Authorities in China’s far-western Xinjiang province appear to have officially legalized so-called “re-education camps” for people accused of religious extremism, just over a month after it denied any such centers exist.
Human rights organizations have long alleged the Chinese government has been detaining hundreds of thousands of Uyghurs — a Turkic-speaking, largely Muslim minority native to Xinjiang — in such centers, as part of an effort to enforce patriotism and loyalty to Beijing in the region.
In a report on August 29, the UN Committee on the Elimination of Racial Discrimination expressed alarm at numerous reports of Uyghurs and other Muslims being held for long periods of time, without charge or trial, “under the pretext of countering terrorism and religious extremism.”
The Chinese government has forcefully maintained the reports aren’t true and there is “no arbitrary detention or lack of freedom of religion or belief.”

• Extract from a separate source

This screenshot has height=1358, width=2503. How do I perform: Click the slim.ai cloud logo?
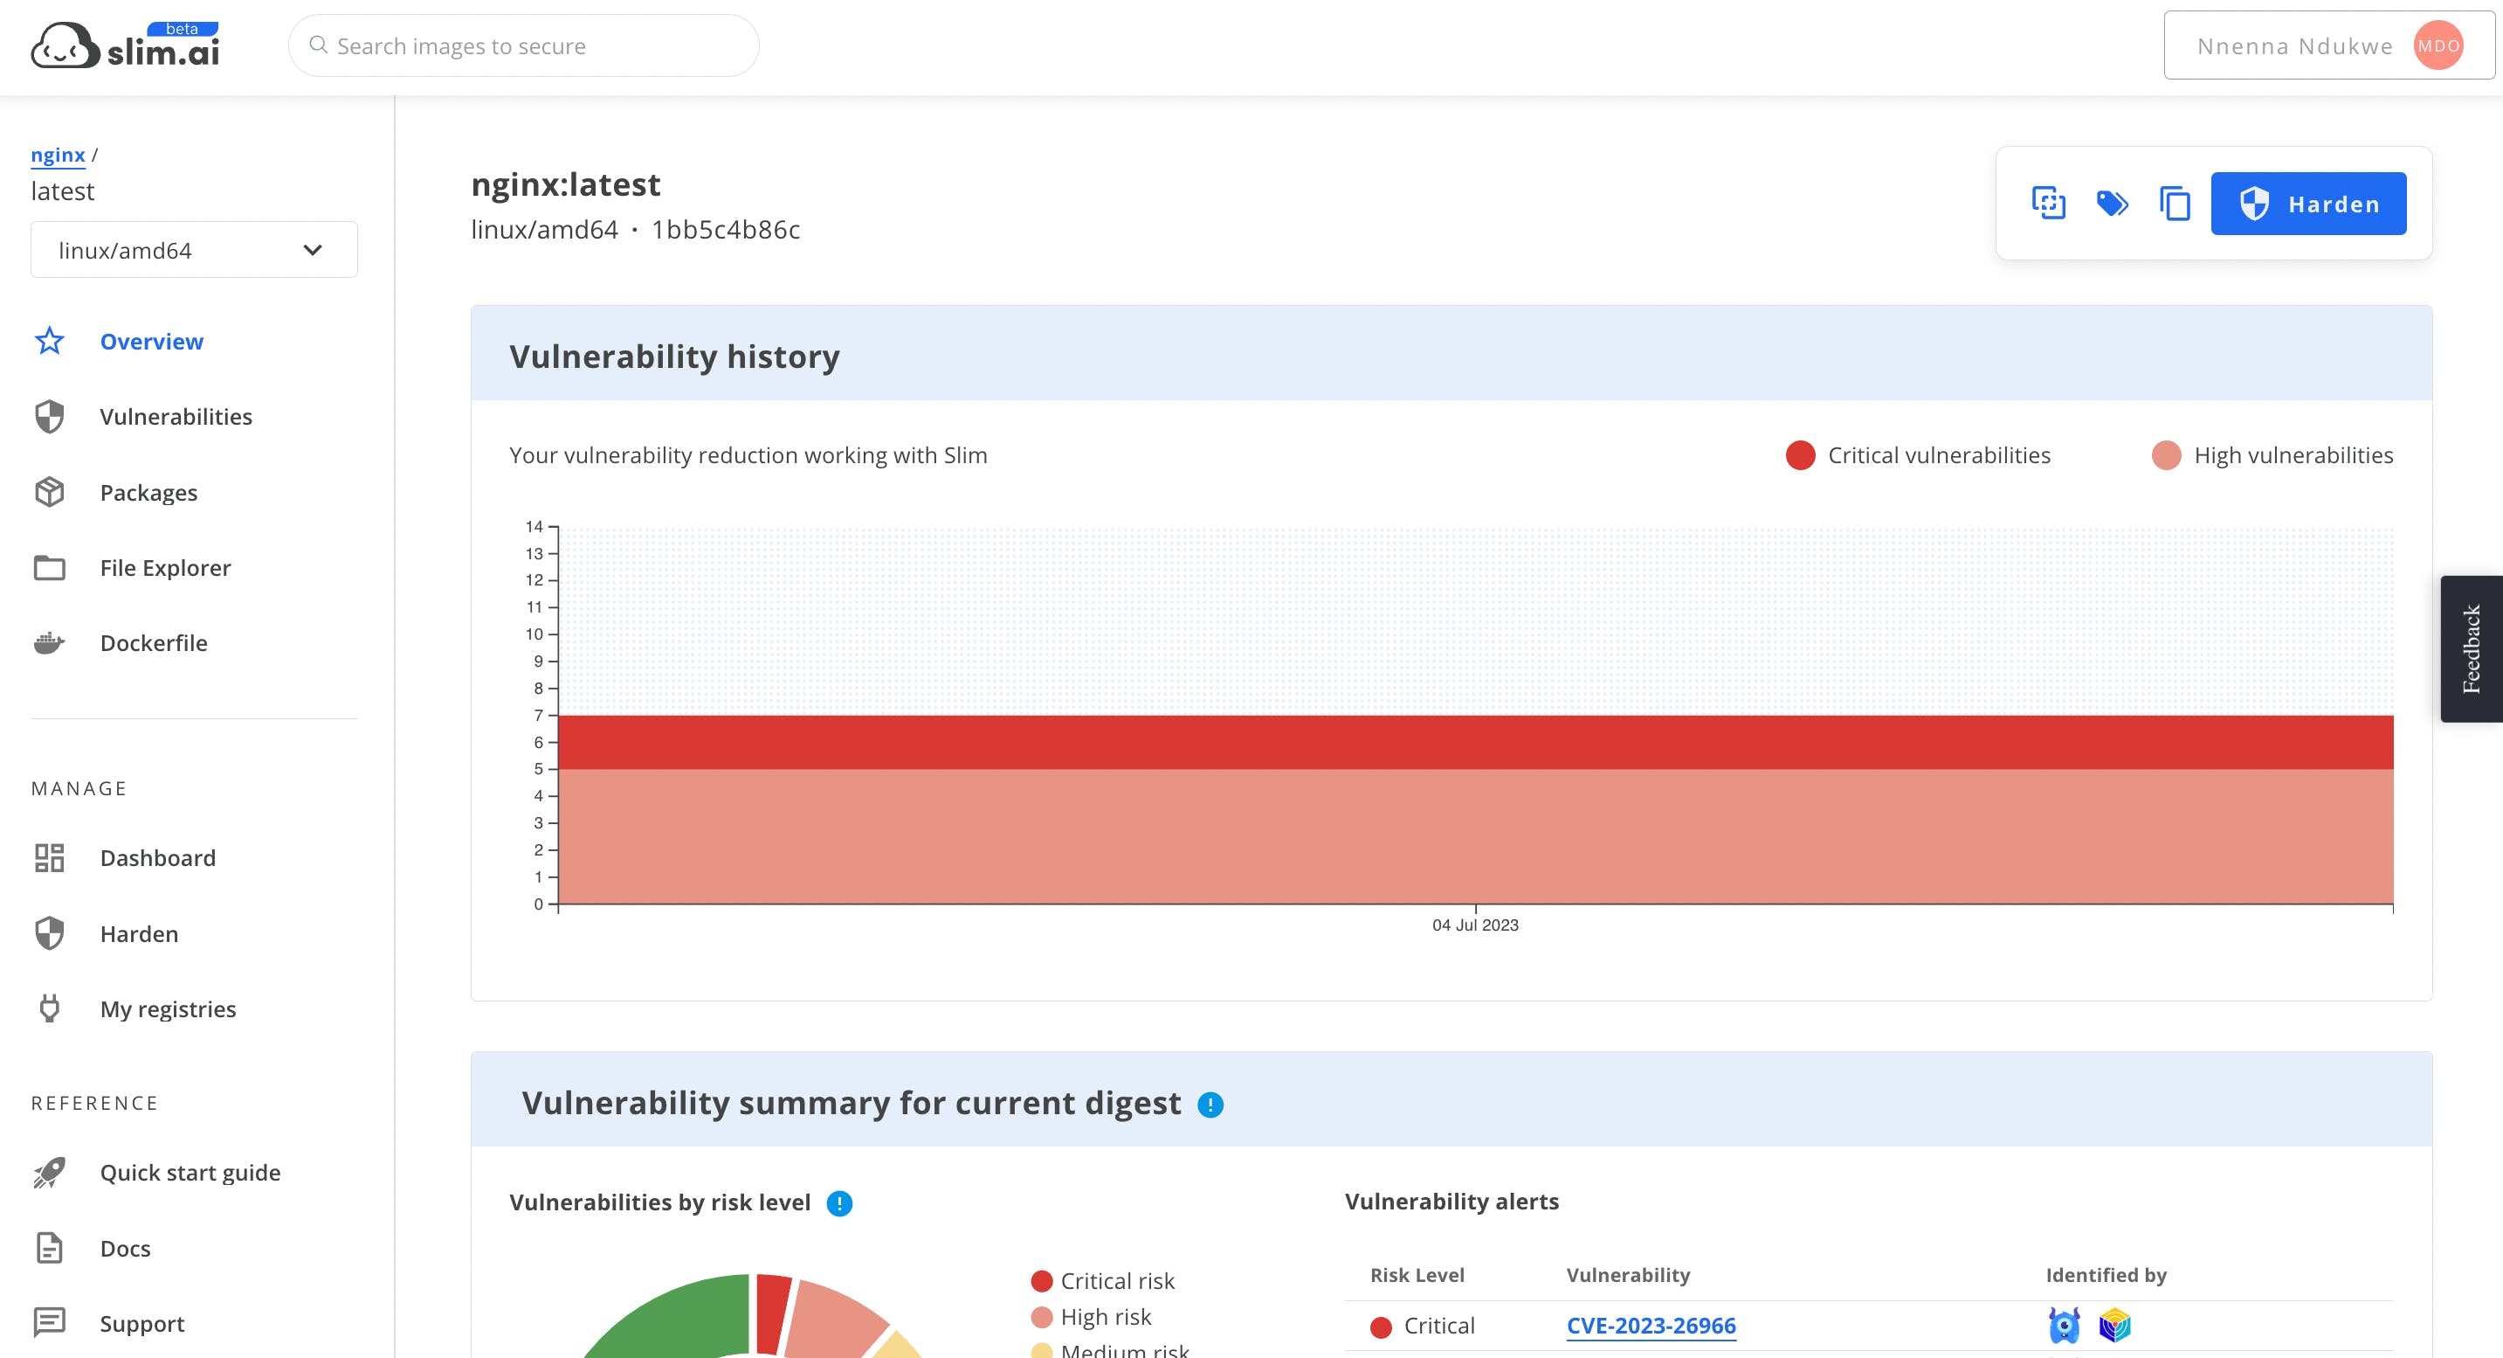coord(65,47)
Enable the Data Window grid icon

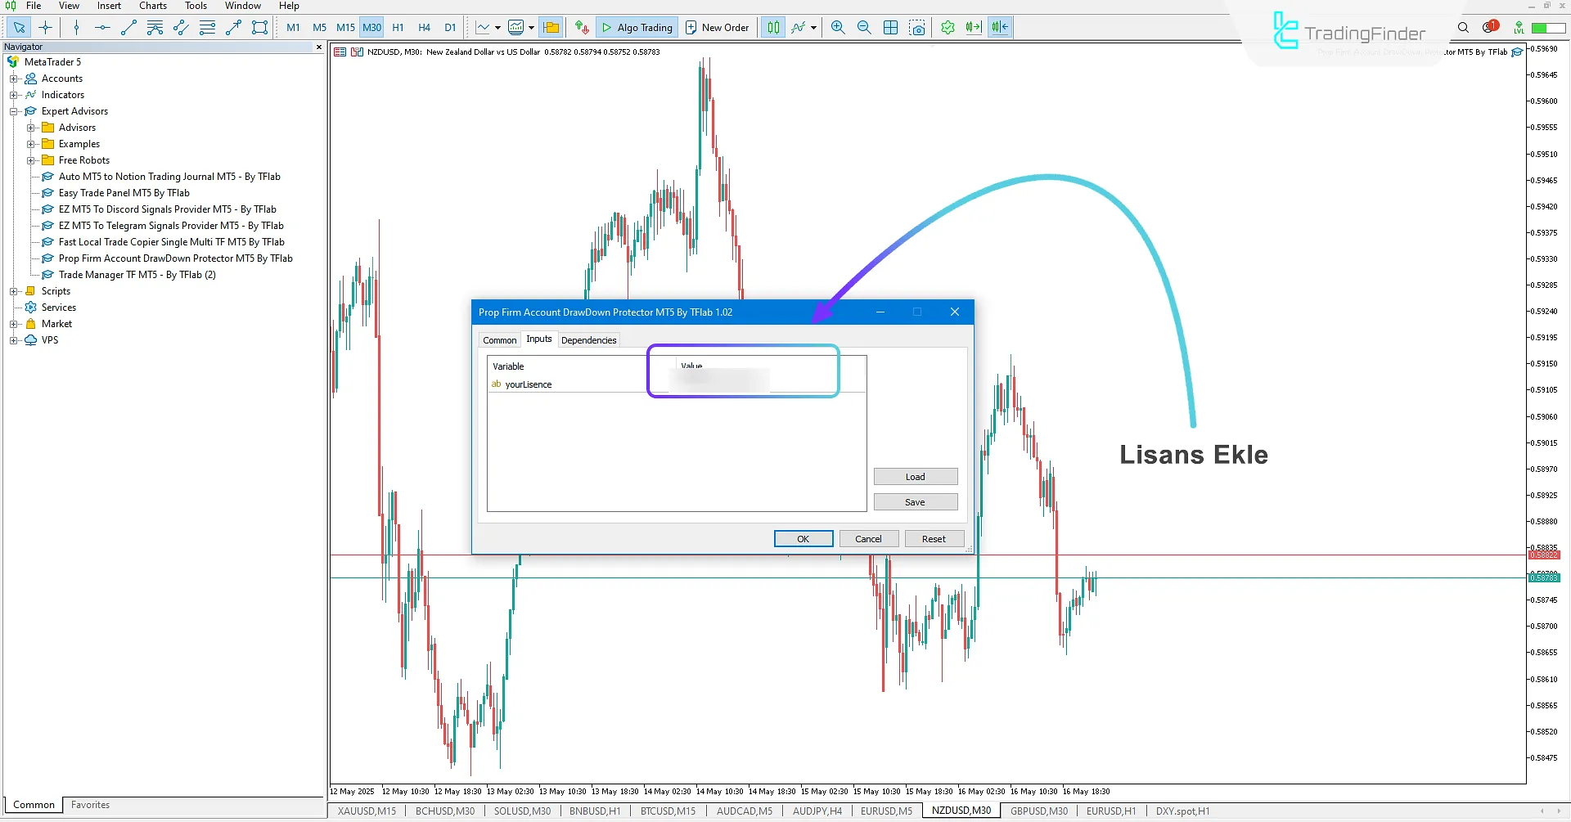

“Xinjiang citizens including the Uyghurs enjoy equal freedoms and rights,” Hu Lianhe, a spokesman for China’s United Front Work Department, told the UN panel.
In the revised Xinjiang law, Article 33 stipulates that “institutions such as vocational skill education training centers should carry out trainings on the common national language, laws and regulations, and vocational skills, and carry out anti-extremist ideological education, and psychological and behavioral correction to promote thought transformation of trainees, and help them return to the society and family.”
The updated law all but acknowledges the growing reports of mass detentions inside Xinjiang, where former detainees claim they were forced to yell patriotic slogans, sing revolutionary songs and study Chinese President Xi Jinping’s teachings.